DIRECTION
Gather each line below that contains the word "pixels" and copy those lines out in full.

GIVEN RECORDS

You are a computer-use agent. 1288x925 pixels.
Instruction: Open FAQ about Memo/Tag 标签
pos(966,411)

==

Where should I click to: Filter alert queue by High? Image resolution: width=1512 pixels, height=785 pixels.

...

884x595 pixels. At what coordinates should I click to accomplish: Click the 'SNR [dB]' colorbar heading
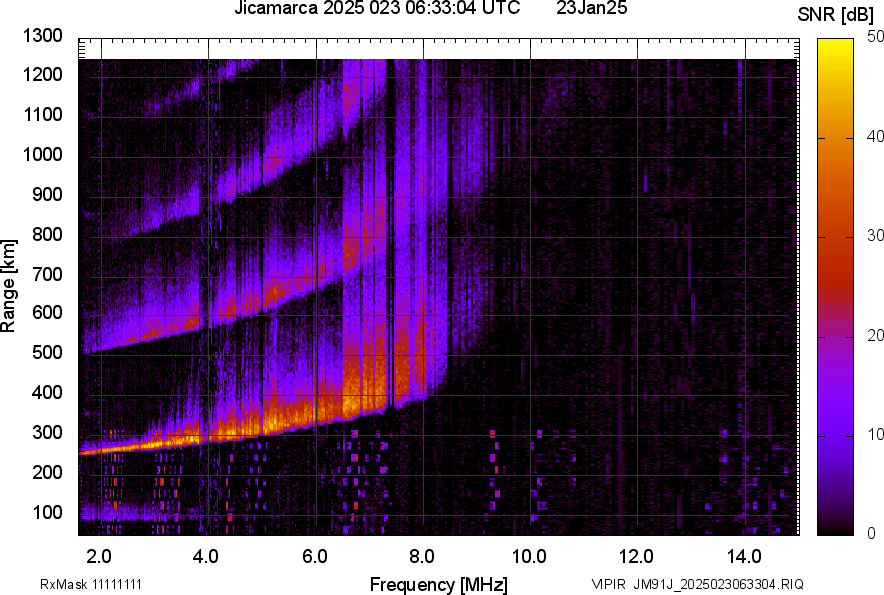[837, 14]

FINAL ANSWER
You are a computer-use agent. 1288x925 pixels.
Where should I click to: Filter alert queue by High? Image resolution: width=1512 pixels, height=785 pixels.
884x595 pixels. At what coordinates should I click to accomplish: Click the 'SNR [dB]' colorbar heading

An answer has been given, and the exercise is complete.